BEGIN Data extracts

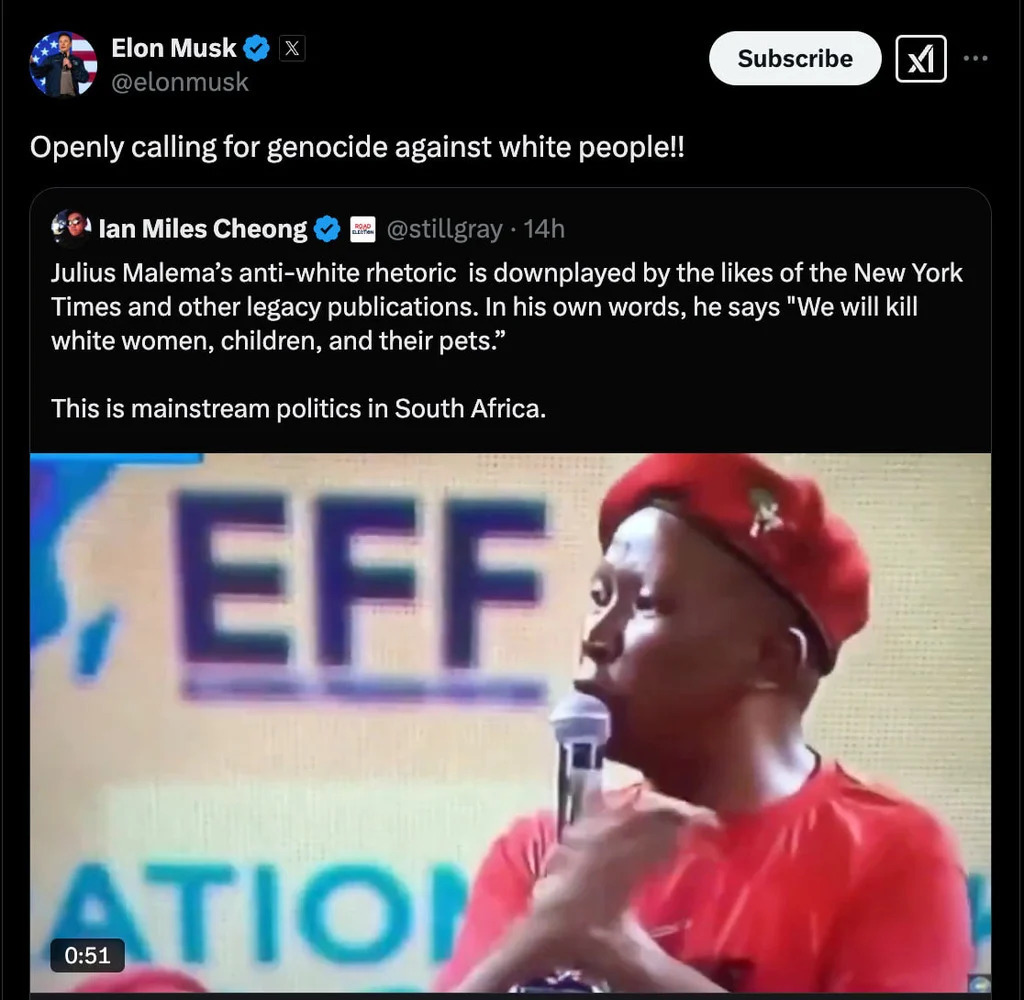Screen dimensions: 1024x1000
Task: Click the blue verified badge beside Elon Musk
Action: (257, 48)
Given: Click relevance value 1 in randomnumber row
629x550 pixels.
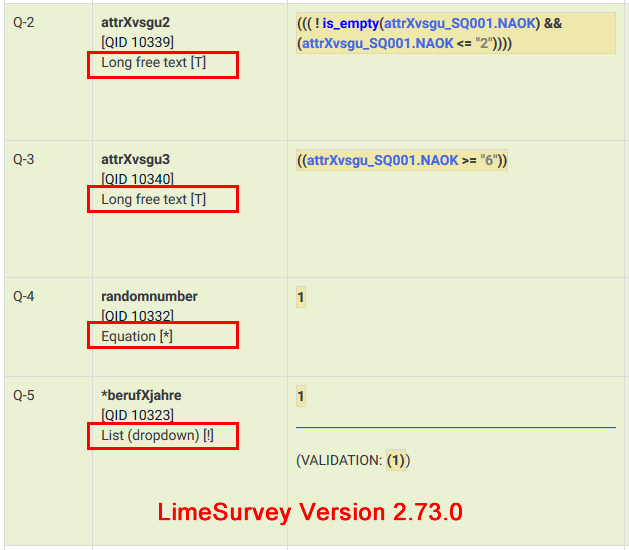Looking at the screenshot, I should [301, 297].
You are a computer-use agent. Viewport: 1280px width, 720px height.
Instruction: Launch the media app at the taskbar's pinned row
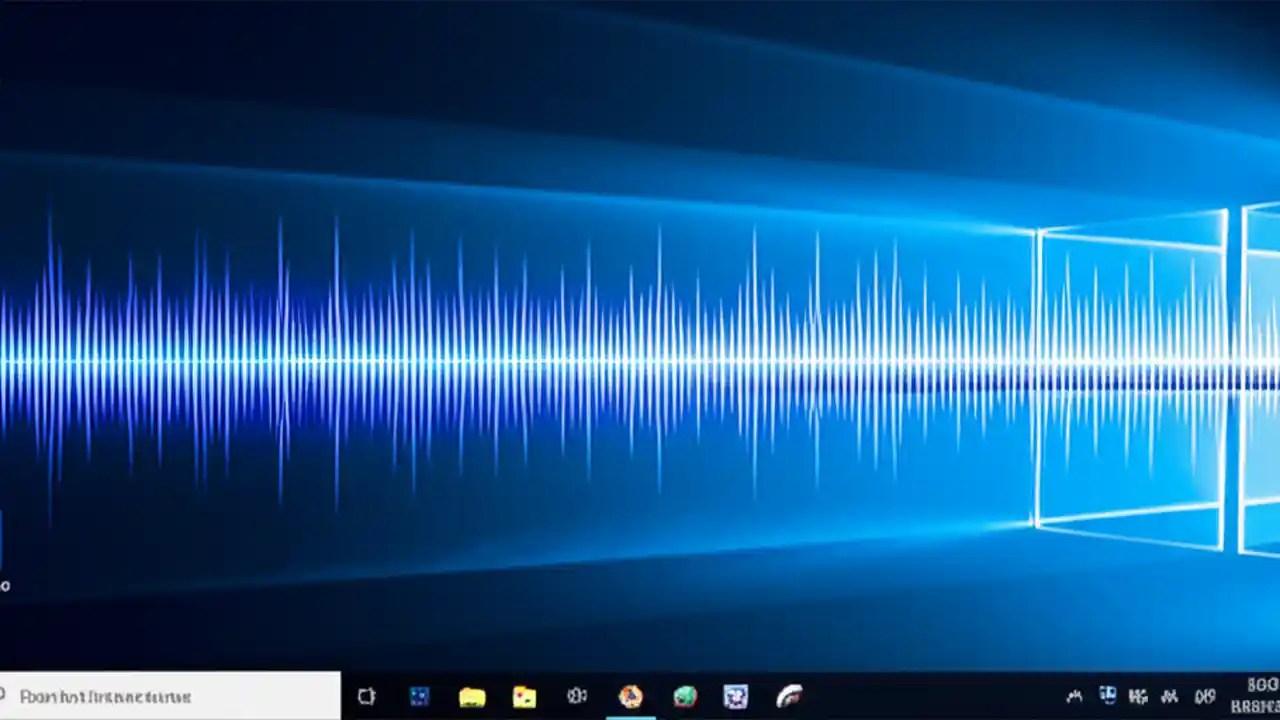pyautogui.click(x=790, y=695)
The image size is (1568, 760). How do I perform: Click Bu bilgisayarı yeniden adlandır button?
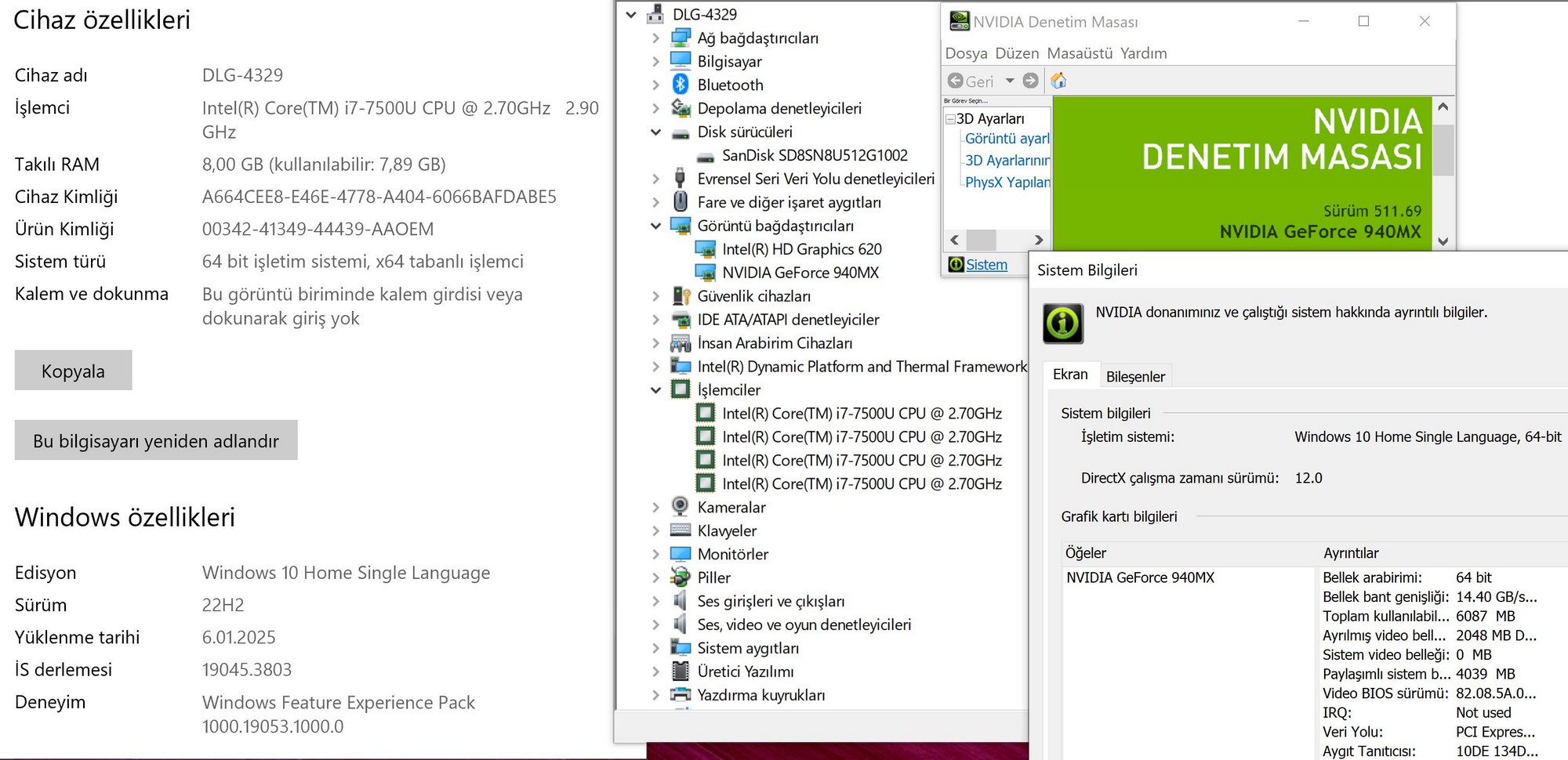(x=155, y=441)
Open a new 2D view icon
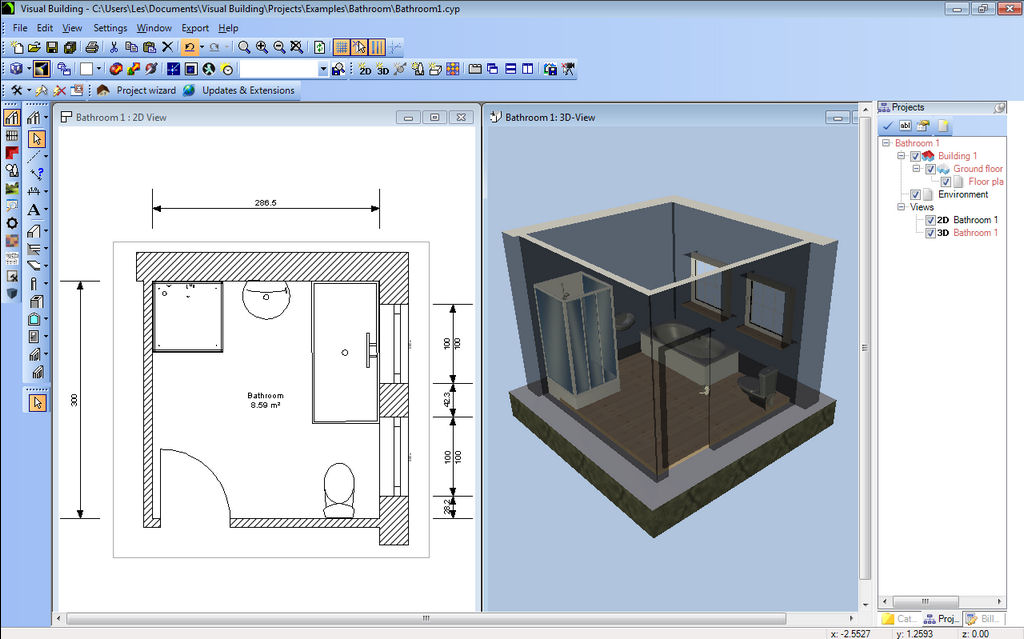 click(365, 69)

END Data extracts

Brief
Would you restate, word for word, the lines from the one holding "Instruction: Launch the" through the end of the material above? Omit the pictures.

Result for this exercise
Instruction: Launch the media app at the taskbar's pinned row
pyautogui.click(x=790, y=695)
The image size is (1568, 760). How do I perform: Click Bu bilgisayarı yeniden adlandır button?
(x=155, y=441)
Open a new 2D view icon
 click(365, 69)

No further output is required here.